▶ _WHAT IS EXPECTED_:
Wherever the word "chevron" turns up in a line of the entries, copy that line.

------------------------------------------------

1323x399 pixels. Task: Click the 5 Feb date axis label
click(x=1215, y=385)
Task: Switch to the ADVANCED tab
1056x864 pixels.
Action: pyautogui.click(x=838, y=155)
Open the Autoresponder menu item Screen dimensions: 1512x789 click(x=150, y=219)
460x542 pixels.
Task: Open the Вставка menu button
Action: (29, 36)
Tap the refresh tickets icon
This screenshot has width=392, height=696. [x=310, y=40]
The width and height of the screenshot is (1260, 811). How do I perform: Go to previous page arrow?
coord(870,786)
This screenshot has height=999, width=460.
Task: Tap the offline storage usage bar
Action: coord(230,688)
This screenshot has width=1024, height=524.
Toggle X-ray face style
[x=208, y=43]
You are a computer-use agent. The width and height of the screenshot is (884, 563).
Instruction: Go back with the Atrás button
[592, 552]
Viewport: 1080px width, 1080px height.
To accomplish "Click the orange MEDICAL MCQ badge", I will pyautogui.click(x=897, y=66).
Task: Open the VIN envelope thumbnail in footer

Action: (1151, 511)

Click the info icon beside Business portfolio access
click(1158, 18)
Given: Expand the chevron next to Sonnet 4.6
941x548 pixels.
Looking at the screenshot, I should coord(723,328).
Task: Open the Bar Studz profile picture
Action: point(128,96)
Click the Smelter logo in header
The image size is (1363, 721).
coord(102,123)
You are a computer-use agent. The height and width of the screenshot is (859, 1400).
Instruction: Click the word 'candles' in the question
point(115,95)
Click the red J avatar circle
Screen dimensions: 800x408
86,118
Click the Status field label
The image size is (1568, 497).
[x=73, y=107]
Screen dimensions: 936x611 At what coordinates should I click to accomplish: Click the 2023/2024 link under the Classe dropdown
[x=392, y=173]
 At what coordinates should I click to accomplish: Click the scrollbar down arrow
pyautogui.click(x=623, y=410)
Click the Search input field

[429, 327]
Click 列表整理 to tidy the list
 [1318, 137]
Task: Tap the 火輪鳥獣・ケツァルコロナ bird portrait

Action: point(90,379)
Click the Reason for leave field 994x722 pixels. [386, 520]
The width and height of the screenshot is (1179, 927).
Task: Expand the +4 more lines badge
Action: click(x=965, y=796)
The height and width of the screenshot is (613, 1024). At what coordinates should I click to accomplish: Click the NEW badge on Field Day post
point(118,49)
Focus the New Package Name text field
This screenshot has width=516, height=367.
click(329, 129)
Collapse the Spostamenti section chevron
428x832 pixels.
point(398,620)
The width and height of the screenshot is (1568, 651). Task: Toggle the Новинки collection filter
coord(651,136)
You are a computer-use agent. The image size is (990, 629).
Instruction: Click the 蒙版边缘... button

------------------------------------------------

▶ _SOLUTION TO THIS PROBLEM_:
Given: Expand the chevron next to Sonnet 4.6
Collapse the Spostamenti section chevron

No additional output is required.